The idea of ​​360 isChange this "single-handed" model, build a large model "expert cluster" and form a hybrid large model, so that each can take advantage of its strengths and fight against GPT-4o as a "joint team".

As a result, the hybrid large model composed of 16 domestic large models based on the 360 ​​CoE architecture achieved an overall score of 80.49 in the test of 12 indicators, surpassing the 69.22 points of GPT-4o.

And except for the code, the other 11 indicators are better than GPT-4o.

Especially on questions with more Chinese characteristics, such as "retarded bar" and poetry appreciation, CoE's leading advantage is more obvious.

Compared with the MoE (Mixture-of-Experts) architecture, 360's CoE model isSpeed, intelligence and costIt has significant advantages at all three levels.

CoE optimizes reasoning resource allocation, improves efficiency, and reduces costs through intent recognition and task scheduling.Reasoning costs reduced by 90%

In order to schedule the models in the CoE architecture in the most efficient way, at least two aspects of work are indispensable.

First,A comprehensive assessment of the capabilities of these models,Only in this way can we understand the areas in which each model excels and know what tasks should be assigned to the model.

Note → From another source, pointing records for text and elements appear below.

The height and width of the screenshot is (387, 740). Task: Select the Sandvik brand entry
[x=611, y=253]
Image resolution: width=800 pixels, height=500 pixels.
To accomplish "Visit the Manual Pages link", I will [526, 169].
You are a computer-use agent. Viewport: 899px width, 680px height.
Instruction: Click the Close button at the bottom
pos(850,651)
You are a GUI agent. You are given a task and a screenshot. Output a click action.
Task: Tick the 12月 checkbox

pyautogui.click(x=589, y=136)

To this end, 360 conducted a comprehensive test of the performance of the models in the expert database in 12 fields to understand the unique capabilities of the models.

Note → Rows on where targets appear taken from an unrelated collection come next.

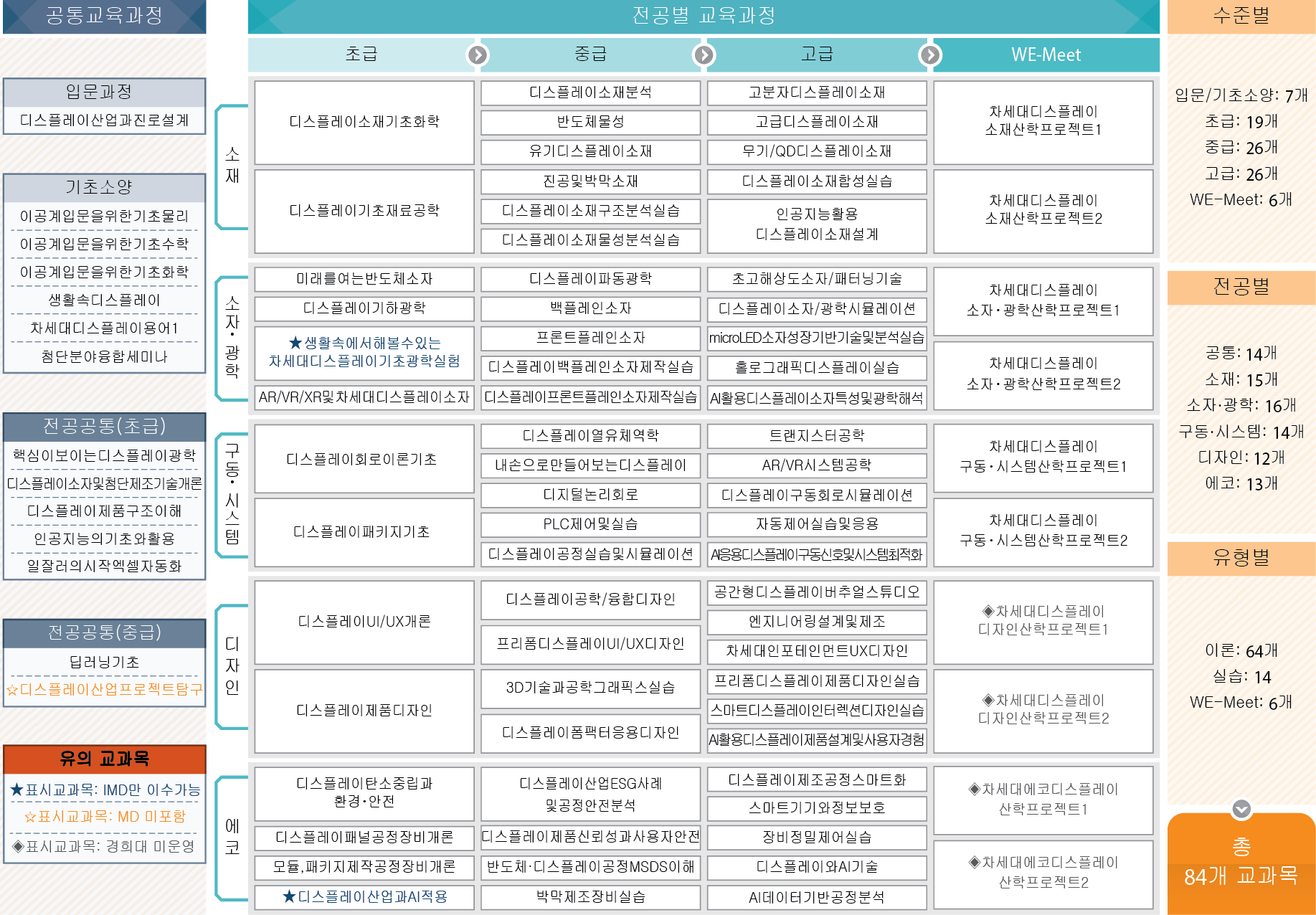Click the orange 유의 교과목 header
Screen dimensions: 1316x915
pos(105,759)
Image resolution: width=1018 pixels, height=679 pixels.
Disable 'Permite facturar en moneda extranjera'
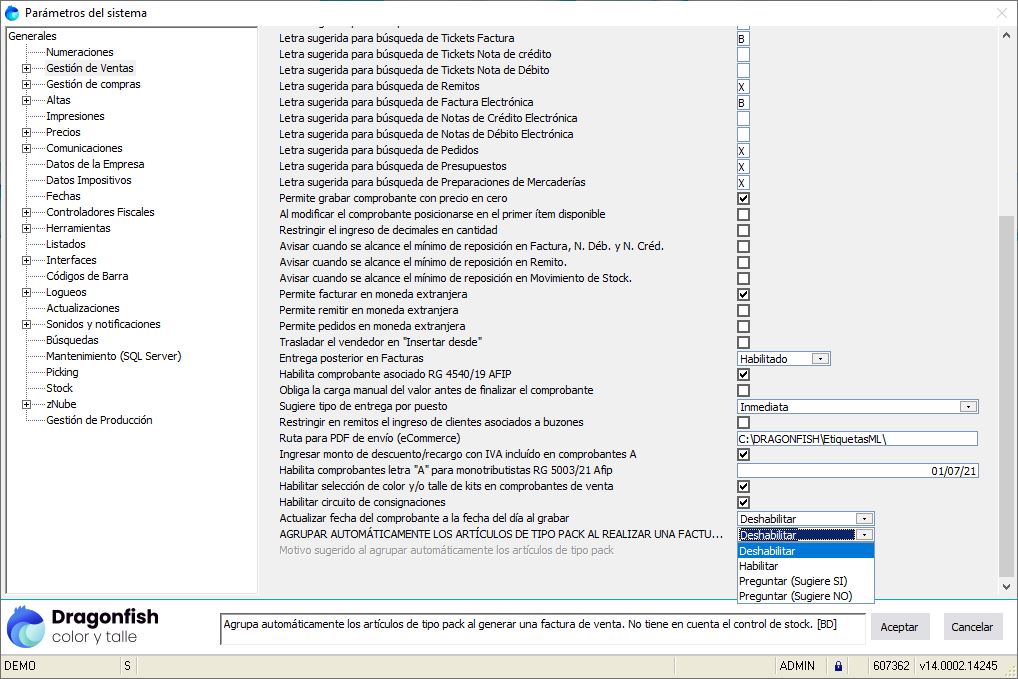742,294
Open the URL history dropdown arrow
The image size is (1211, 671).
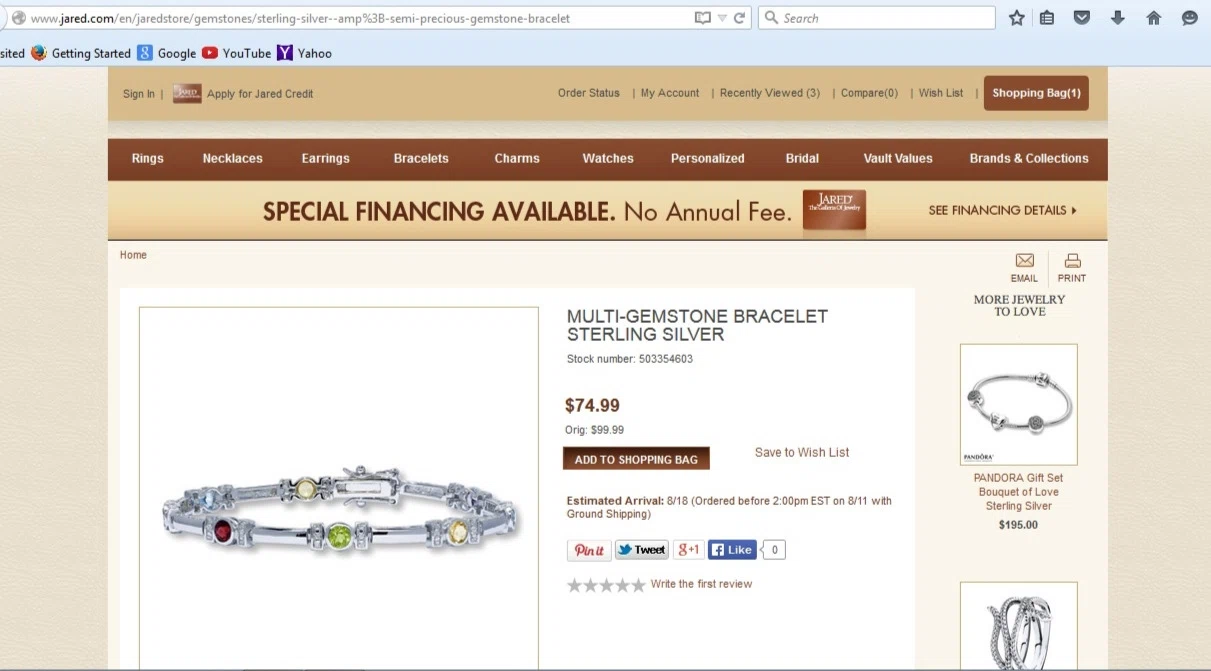(722, 18)
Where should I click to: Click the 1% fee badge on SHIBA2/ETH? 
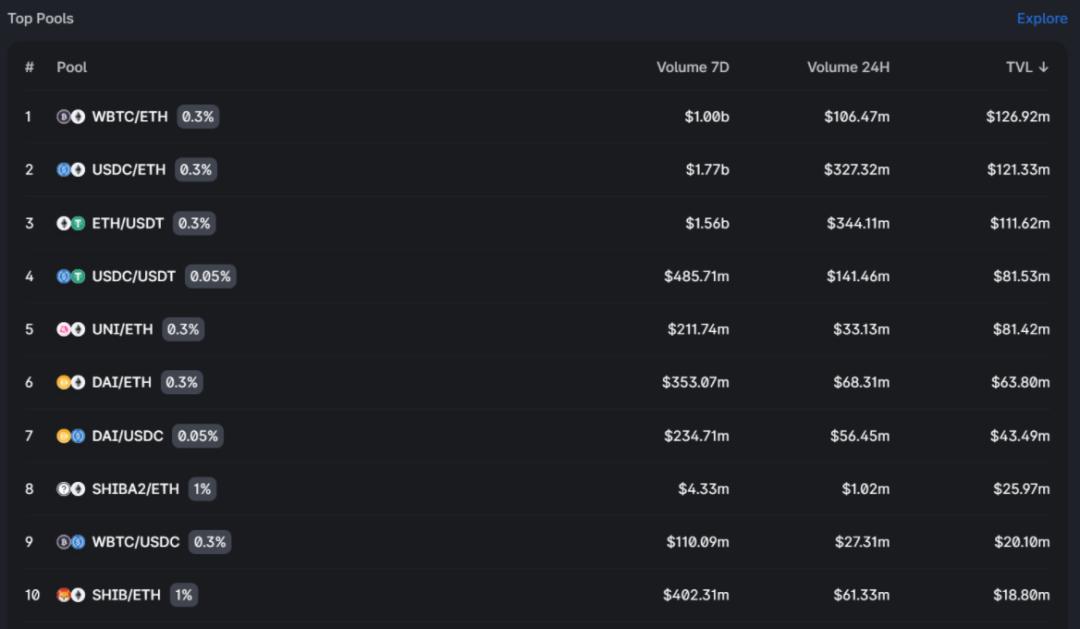click(202, 489)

△Except GPT-4o, the names of other models have been hidden

Another aspect isInterpretation of user intent- Understanding of task requirements is obviously an indispensable foundation for the allocation model.

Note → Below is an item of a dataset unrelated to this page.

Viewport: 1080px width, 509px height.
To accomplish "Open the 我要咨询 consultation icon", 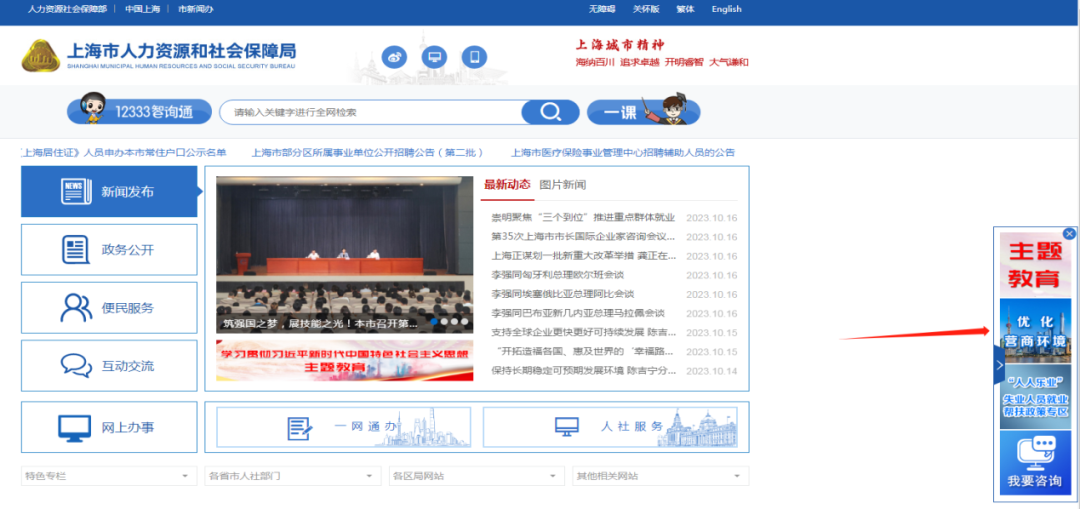I will coord(1035,465).
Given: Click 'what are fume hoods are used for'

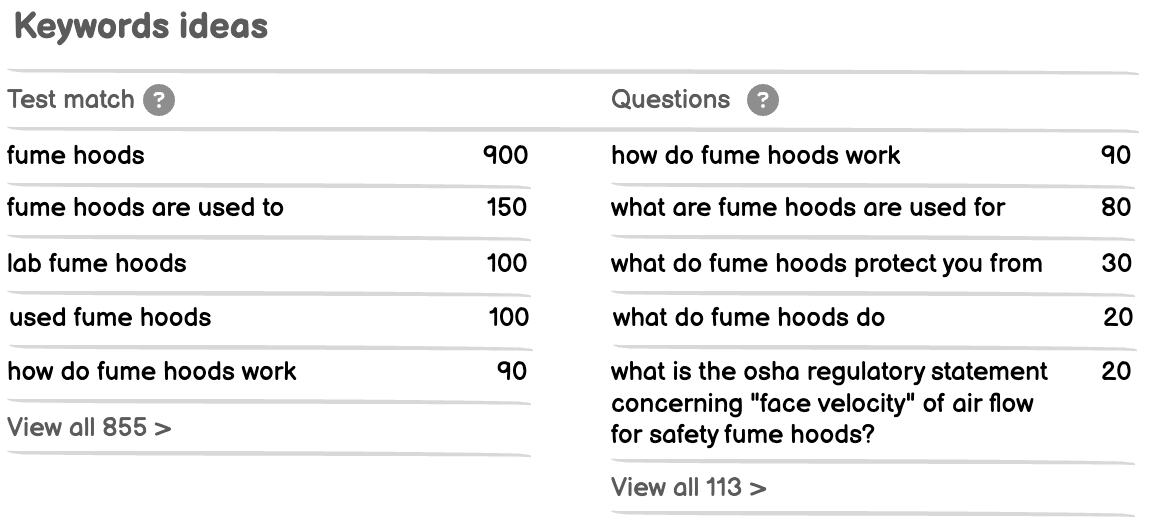Looking at the screenshot, I should click(808, 207).
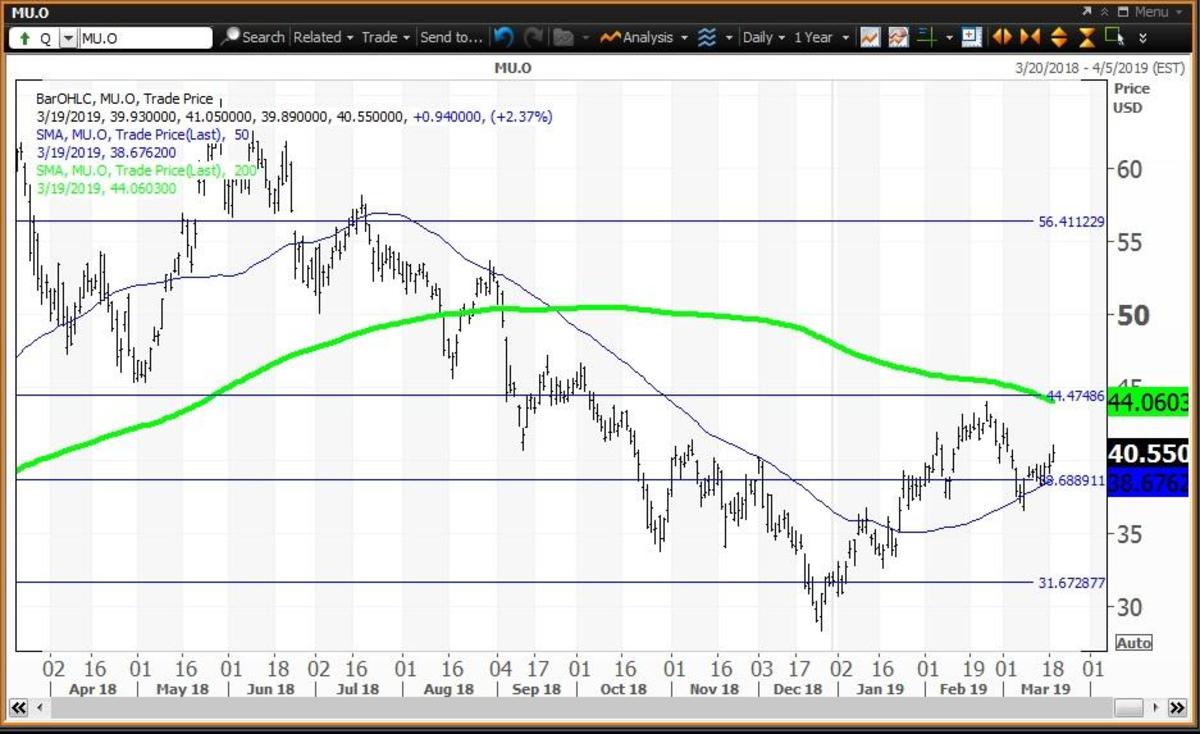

Based on the technology and data accumulated in the past 10 years of search engine development, 360 has trained a dedicated model that can recognize more than 100 million intent classifications.

Making AI more inclusive

In addition to technical expertise, we can't help but ask, how did 360 organize the team and bring 15 major model manufacturers "into the hub"?

360 founder and chairman Zhou Hongyi said that the starting point for manufacturers to cooperate isLarge models require huge investments. Only when people use them can the costs be covered and the products can be continuously improved.

360 has a large number of users and can open two star scenes: desktop and browser, which can bring a huge user group to these models.

Compared with plug-ins, these two entrances bring users very close to the capabilities of big models. However, the biggest demand for big models today is to be close to scenes and users so that users can use them.

In addition, the integrated AI assistant avoids the capability shortcomings of a single large model and can surpass GPT-4o by taking advantage of its strengths. This gives manufacturers an opportunity to allow users to use it, and more scenarios will be released in the future.

It can be said that this model of 360 AI Assistant is a good solution to improve the model level before the arrival of AGI, and it is also beneficial to increasing the penetration rate of AI.

Recently, large domestic model manufacturers have begun to reach a consensus, become more open, and provide cheaper Token APIs.

Therefore, 360's opening of the two entrances, desktop and browser, is not only to "gather talents from all over the world", but also to comply with the general trend of openness.

At a higher level, 360 alsoWe hope to make AI more accessible to more people

Zhou Hongyi believes thatAI will not eliminate people, but it will eliminate those who do not know how to use AI.; and for those who know how to use it, AI will be a powerful tool.

But at the same time, AI itself should not be condescending, but should give anyone who is willing to learn it the opportunity to master it.

This is what 360 means by AI accessibility - allowing everyone to enjoy the capabilities brought by AI and avoid falling behind the AI ​​era.